──────── EXTRACTED MATERIAL ────────

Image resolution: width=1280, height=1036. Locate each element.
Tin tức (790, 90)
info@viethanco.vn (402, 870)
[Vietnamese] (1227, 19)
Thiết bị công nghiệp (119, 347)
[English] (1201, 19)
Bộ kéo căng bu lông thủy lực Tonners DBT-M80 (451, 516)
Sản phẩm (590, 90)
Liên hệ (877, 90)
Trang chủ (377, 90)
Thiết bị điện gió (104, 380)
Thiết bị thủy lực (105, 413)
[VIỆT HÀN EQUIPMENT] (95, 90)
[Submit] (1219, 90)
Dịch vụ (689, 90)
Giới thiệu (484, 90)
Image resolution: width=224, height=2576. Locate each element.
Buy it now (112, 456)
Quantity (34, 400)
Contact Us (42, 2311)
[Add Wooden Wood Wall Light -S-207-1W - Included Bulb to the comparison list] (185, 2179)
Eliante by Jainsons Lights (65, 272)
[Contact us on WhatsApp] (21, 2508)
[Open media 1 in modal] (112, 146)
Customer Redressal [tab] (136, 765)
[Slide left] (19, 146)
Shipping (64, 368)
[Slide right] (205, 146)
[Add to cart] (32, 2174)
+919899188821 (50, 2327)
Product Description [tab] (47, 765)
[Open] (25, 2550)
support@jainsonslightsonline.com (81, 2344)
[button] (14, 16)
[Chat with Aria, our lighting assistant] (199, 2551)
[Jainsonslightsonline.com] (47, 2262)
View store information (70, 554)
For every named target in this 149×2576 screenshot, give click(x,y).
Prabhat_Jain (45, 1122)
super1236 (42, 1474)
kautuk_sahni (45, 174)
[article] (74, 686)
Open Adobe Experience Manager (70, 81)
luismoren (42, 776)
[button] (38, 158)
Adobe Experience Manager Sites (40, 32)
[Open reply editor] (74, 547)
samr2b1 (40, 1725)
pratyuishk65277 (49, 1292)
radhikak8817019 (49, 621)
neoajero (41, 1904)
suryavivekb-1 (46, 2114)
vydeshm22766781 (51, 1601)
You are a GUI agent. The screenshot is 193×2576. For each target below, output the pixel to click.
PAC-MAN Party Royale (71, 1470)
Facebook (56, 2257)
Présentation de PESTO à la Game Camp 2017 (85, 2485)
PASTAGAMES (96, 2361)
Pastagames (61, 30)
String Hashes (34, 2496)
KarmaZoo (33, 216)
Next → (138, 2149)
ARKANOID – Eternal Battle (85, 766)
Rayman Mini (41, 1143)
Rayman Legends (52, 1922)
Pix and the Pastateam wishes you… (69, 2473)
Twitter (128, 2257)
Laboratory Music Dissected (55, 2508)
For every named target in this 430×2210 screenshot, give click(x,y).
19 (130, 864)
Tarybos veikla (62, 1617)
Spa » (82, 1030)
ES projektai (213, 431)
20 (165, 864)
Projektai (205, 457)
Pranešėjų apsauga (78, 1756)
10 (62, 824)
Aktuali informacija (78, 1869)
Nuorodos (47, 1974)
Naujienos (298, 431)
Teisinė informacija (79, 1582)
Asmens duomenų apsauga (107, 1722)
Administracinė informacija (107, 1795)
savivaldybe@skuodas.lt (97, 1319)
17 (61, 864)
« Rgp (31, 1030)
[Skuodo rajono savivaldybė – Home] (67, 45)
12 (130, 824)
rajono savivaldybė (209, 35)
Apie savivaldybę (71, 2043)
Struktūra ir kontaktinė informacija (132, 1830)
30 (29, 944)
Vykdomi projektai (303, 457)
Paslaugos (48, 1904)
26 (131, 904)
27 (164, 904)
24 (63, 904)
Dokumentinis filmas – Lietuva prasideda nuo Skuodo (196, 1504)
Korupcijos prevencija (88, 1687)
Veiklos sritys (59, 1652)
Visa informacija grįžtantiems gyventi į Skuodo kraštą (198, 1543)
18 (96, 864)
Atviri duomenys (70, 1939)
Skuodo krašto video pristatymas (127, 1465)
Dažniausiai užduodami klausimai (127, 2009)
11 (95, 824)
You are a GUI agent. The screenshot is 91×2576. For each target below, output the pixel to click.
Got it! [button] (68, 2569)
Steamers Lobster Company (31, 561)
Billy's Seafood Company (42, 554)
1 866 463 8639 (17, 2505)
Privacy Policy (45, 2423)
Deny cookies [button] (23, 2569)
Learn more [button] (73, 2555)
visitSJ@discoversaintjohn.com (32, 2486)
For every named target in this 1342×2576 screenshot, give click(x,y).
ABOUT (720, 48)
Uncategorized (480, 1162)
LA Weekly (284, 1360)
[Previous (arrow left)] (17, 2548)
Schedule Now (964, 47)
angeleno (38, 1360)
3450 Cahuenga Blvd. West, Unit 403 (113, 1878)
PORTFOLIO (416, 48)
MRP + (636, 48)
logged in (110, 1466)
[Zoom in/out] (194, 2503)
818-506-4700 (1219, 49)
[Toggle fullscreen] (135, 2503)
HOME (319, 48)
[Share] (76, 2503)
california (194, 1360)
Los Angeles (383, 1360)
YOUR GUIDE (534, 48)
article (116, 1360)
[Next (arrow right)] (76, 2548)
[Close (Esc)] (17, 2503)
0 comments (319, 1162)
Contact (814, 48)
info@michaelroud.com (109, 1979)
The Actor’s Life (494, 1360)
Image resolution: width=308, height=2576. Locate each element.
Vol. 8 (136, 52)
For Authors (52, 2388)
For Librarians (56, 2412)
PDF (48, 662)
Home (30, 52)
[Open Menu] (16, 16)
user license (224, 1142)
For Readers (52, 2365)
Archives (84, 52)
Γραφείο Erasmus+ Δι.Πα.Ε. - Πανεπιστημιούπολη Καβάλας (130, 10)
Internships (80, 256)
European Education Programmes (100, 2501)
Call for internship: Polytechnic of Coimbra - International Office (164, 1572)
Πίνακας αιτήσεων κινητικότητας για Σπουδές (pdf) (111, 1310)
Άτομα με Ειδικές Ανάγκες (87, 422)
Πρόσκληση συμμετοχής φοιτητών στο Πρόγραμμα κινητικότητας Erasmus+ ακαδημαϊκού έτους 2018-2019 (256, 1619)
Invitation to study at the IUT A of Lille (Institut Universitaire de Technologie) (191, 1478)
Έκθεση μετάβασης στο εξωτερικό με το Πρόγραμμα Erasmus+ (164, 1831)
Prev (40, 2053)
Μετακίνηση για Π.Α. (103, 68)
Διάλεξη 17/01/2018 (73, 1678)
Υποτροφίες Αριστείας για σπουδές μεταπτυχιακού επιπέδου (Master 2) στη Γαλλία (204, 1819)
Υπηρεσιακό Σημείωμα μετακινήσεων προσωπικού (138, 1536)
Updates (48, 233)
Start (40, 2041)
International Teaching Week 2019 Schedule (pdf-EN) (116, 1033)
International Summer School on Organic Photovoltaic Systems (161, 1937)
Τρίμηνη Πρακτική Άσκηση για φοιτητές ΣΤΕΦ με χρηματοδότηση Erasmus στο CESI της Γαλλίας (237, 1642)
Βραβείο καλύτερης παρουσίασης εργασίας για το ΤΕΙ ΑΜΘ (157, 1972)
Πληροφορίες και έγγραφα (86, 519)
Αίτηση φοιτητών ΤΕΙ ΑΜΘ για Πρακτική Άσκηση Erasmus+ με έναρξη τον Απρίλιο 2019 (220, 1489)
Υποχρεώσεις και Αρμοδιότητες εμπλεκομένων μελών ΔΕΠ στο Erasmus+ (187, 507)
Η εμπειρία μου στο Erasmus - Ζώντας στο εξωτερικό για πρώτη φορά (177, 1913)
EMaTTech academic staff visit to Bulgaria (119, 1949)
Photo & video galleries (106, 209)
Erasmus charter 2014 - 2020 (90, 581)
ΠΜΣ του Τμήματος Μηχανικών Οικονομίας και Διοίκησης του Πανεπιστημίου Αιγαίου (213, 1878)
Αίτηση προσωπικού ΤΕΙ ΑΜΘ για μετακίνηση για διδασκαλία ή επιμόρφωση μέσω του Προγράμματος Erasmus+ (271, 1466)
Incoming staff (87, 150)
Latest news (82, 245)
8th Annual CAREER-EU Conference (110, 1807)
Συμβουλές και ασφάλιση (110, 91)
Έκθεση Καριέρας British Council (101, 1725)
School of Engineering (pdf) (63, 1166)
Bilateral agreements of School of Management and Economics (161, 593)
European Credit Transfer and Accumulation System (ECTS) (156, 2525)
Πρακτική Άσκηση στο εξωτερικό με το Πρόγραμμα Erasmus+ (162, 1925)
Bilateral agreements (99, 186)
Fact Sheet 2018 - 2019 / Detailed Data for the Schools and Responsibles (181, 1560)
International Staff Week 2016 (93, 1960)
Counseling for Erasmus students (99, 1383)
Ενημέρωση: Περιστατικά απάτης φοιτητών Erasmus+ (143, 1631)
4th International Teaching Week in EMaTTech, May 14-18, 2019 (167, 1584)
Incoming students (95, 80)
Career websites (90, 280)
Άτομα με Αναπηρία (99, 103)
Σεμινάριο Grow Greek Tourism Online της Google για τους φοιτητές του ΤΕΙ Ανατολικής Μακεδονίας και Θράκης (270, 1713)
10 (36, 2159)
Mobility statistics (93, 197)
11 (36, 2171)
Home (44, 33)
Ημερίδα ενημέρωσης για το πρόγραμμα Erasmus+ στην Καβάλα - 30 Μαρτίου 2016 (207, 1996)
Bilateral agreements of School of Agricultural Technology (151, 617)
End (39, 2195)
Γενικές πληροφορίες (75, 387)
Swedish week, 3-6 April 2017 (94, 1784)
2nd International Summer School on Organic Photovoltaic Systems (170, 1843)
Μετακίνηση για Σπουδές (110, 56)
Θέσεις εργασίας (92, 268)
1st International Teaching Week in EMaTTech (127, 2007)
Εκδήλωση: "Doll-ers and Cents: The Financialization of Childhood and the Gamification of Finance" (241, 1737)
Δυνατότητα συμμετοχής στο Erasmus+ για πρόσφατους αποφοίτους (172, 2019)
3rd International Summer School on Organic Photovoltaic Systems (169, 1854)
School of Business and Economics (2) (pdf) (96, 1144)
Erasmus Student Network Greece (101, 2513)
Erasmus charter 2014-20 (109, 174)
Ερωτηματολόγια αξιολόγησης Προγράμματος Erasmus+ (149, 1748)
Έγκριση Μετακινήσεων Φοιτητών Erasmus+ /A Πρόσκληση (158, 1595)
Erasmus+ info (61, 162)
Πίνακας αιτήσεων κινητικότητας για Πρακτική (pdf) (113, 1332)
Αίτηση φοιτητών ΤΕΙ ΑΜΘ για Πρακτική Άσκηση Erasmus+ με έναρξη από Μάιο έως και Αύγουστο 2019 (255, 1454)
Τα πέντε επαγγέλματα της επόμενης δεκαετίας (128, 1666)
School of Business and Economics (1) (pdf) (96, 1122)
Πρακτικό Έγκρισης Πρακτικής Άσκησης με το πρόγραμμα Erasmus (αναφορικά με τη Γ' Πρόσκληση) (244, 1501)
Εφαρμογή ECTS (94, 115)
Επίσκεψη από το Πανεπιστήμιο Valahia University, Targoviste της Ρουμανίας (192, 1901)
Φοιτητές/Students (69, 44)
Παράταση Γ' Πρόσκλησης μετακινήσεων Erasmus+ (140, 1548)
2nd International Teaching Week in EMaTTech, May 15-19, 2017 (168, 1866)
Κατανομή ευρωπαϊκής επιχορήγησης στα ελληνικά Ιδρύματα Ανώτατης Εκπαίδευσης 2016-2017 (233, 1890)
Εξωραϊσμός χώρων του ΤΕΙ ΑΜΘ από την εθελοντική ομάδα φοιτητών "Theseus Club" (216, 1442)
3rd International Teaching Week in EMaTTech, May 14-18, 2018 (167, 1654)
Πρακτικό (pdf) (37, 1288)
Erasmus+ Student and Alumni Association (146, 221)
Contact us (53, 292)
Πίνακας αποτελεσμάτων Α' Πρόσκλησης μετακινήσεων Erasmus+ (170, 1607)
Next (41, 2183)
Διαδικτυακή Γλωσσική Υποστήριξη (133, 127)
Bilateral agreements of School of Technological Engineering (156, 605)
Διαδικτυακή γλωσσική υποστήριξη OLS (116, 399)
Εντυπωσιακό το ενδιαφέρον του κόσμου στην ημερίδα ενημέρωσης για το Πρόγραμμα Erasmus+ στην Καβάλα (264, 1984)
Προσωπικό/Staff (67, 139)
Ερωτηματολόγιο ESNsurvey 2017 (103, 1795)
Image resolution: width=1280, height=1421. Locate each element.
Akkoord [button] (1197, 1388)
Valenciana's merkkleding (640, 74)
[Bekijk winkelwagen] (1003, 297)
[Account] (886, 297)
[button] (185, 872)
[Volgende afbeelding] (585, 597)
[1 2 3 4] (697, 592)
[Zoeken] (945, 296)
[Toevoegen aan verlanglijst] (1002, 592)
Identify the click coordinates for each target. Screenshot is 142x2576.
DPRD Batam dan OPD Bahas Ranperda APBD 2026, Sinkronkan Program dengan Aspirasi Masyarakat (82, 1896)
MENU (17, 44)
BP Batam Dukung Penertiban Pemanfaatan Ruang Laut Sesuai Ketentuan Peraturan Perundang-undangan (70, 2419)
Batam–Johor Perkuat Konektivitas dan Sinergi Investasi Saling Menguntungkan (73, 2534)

────────

Which lines above run from the one containing "Administracinė informacija (107, 1795)" to the one containing "Άτομα με Ειδικές Ανάγκες (87, 422)"? Give them again exactly, both ends included.

Administracinė informacija (107, 1795)
savivaldybe@skuodas.lt (97, 1319)
17 (61, 864)
« Rgp (31, 1030)
[Skuodo rajono savivaldybė – Home] (67, 45)
12 (130, 824)
rajono savivaldybė (209, 35)
Apie savivaldybę (71, 2043)
Struktūra ir kontaktinė informacija (132, 1830)
30 (29, 944)
Vykdomi projektai (303, 457)
Paslaugos (48, 1904)
26 (131, 904)
27 (164, 904)
24 (63, 904)
Dokumentinis filmas – Lietuva prasideda nuo Skuodo (196, 1504)
Korupcijos prevencija (88, 1687)
Veiklos sritys (59, 1652)
Visa informacija grįžtantiems gyventi į Skuodo kraštą (198, 1543)
18 (96, 864)
Atviri duomenys (70, 1939)
Skuodo krašto video pristatymas (127, 1465)
Dažniausiai užduodami klausimai (127, 2009)
11 (95, 824)
You are a GUI agent. The screenshot is 91×2576. For each target below, output the pixel to click.
Got it! [button] (68, 2569)
Steamers Lobster Company (31, 561)
Billy's Seafood Company (42, 554)
1 866 463 8639 (17, 2505)
Privacy Policy (45, 2423)
Deny cookies [button] (23, 2569)
Learn more [button] (73, 2555)
visitSJ@discoversaintjohn.com (32, 2486)
For every named target in this 1342×2576 screenshot, give click(x,y).
ABOUT (720, 48)
Uncategorized (480, 1162)
LA Weekly (284, 1360)
[Previous (arrow left)] (17, 2548)
Schedule Now (964, 47)
angeleno (38, 1360)
3450 Cahuenga Blvd. West, Unit 403 (113, 1878)
PORTFOLIO (416, 48)
MRP + (636, 48)
logged in (110, 1466)
[Zoom in/out] (194, 2503)
818-506-4700 (1219, 49)
[Toggle fullscreen] (135, 2503)
HOME (319, 48)
[Share] (76, 2503)
california (194, 1360)
Los Angeles (383, 1360)
YOUR GUIDE (534, 48)
article (116, 1360)
[Next (arrow right)] (76, 2548)
[Close (Esc)] (17, 2503)
0 comments (319, 1162)
Contact (814, 48)
info@michaelroud.com (109, 1979)
The Actor’s Life (494, 1360)
Image resolution: width=308, height=2576. Locate each element.
Vol. 8 (136, 52)
For Authors (52, 2388)
For Librarians (56, 2412)
PDF (48, 662)
Home (30, 52)
[Open Menu] (16, 16)
user license (224, 1142)
For Readers (52, 2365)
Archives (84, 52)
Γραφείο Erasmus+ Δι.Πα.Ε. - Πανεπιστημιούπολη Καβάλας (130, 10)
Internships (80, 256)
European Education Programmes (100, 2501)
Call for internship: Polytechnic of Coimbra - International Office (164, 1572)
Πίνακας αιτήσεων κινητικότητας για Σπουδές (pdf) (111, 1310)
Άτομα με Ειδικές Ανάγκες (87, 422)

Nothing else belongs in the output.